Riau bukan hanya provinsi penghasil sawit terbesar di Indonesia, ia juga rumah bagi jutaan petani kecil yang menggantungkan hidup pada komoditas ini. Data BPS 2023 mencatat, luas perkebunan rakyat di Riau mencapai 2.288.586 hektare. Angka itu lebih dari separuh total luas sawit di provinsi ini, menegaskan bahwa sawit bukan hanya milik perusahaan besar, tapi juga milik rakyat.


Di Kalimantan Barat, suasananya berbeda. Sawit rakyat tidak sebesar di Riau, tetapi tetap signifikan. BPS Provinsi Kalbar 2024 menunjukkan bahwa luas perkebunan rakyat di provinsi ini sekitar 666,7 ribu hektare. Meski angkanya lebih kecil, posisi sawit bagi petani Kalbar sama pentingnya: ia bukan sekadar tanaman industri, tetapi penyangga ekonomi keluarga, penyedia biaya sekolah anak, dan tabungan masa depan.


Angka yang tidak selalu seragam

Kalau kita menengok pemberitaan, angka-angka luas sawit sering berbeda. Misalnya, ANTARA 2022 menulis bahwa sawit swadaya di Kalbar mencapai 534.767 hektare. Sedangkan laporan analisis lain menyebut total areal sawit Riau sekitar 2,87 sampai 3,4 juta hektare, dengan porsi perkebunan rakyat lebih dari 60 persen.


Mengapa berbeda? Pertama, soal definisi. BPS mengategorikan “perkebunan rakyat”, sementara media sering memakai istilah “sawit swadaya” atau “plasma”. Tidak semua “perkebunan rakyat” adalah swadaya; ada yang terikat kemitraan dengan perusahaan. Kedua, soal tahun pencatatan. Data BPS diperbarui setiap tahun, angka media bisa jadi merujuk laporan lama atau estimasi pemerintah daerah. Ketiga, ada perbedaan teknis penghitungan: apakah memasukkan tanaman belum menghasilkan, atau hanya yang sudah panen.
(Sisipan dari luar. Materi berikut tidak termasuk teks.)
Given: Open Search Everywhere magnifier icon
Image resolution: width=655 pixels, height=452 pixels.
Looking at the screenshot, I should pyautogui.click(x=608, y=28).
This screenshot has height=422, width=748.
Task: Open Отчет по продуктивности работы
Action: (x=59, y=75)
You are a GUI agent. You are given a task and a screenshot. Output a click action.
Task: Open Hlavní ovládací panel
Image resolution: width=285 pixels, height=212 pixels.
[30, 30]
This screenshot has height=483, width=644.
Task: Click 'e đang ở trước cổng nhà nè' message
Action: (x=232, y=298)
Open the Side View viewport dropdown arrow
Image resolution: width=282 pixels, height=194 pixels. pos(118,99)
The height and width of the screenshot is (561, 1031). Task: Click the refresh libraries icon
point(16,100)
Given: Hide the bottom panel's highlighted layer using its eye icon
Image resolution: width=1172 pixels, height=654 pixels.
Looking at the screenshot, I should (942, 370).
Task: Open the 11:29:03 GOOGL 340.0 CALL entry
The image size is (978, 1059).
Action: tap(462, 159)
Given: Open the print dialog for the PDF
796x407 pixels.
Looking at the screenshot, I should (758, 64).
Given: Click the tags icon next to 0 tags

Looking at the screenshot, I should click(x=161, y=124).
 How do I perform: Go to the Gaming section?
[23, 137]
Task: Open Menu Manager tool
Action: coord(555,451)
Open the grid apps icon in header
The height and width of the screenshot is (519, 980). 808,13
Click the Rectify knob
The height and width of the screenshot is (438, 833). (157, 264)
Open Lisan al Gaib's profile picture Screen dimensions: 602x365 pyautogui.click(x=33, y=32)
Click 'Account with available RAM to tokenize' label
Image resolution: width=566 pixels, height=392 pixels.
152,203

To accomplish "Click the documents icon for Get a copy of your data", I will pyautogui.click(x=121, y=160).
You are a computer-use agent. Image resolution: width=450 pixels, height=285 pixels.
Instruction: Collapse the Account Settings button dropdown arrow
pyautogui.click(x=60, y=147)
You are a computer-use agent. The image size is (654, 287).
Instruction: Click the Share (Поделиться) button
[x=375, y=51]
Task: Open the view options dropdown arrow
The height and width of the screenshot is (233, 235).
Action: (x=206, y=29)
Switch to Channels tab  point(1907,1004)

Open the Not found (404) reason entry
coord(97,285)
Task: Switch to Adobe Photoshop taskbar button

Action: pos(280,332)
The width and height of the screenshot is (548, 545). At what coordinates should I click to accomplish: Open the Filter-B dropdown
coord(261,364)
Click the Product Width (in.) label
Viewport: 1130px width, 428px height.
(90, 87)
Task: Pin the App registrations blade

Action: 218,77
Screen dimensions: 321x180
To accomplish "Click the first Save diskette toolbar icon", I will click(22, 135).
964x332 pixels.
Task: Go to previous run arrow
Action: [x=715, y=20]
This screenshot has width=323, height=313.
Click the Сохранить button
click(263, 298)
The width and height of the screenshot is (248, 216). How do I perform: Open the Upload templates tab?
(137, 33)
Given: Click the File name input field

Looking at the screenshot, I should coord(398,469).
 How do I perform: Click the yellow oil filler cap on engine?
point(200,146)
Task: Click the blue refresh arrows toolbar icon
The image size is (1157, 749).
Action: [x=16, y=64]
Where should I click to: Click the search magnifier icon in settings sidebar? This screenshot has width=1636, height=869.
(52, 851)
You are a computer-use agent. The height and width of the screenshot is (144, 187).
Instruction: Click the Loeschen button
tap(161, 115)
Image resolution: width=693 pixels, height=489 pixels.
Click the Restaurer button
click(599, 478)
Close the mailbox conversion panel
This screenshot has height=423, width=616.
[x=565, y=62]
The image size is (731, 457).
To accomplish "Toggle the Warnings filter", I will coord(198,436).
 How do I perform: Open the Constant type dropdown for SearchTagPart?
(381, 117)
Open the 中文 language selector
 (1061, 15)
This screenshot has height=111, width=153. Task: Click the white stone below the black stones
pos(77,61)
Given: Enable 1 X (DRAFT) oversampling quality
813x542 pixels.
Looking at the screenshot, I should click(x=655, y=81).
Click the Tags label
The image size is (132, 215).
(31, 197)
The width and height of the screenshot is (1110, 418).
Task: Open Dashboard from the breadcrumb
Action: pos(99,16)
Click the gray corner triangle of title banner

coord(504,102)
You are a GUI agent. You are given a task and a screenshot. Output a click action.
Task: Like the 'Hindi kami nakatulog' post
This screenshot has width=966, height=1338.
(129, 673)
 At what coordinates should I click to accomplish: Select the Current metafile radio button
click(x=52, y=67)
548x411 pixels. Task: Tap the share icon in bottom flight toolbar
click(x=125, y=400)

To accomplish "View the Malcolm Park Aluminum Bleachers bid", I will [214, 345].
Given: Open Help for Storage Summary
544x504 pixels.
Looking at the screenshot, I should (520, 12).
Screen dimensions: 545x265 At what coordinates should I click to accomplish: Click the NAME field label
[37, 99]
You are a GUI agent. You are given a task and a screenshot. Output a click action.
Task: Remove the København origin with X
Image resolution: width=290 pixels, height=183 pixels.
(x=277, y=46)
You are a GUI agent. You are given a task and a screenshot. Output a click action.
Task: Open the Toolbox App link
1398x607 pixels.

Perbedaan itu penting dicatat. Sebab angka bukan hanya bahan statistik, ia juga dasar kebijakan, dasar perdebatan tentang keadilan lahan, hingga dasar klaim legitimasi bagi perusahaan maupun komunitas petani.


Kehidupan di balik hektare

Angka dua juta hektare di Riau atau enam ratus ribu hektare di Kalbar mudah ditulis, tapi sukar dibayangkan. Bagaimana rupa kehidupan di balik angka-angka itu?


Mari kita dengar kisah dari seorang petani imajiner di Kampar, Riau. Namanya Pak Sulaiman, 48 tahun. Ia mewarisi kebun dua hektare dari ayahnya. Setiap panen, ia menjual TBS ke pengepul di desa. Harga sering berubah: pernah jatuh di bawah Rp 1.200 per kilo, pernah pula menyentuh Rp 3.000. Ketika harga naik, ia bisa memperbaiki rumah dan menyekolahkan anak bungsu ke SMA. Tapi saat harga jatuh, ia harus menunda peremajaan kebun yang mulai tua.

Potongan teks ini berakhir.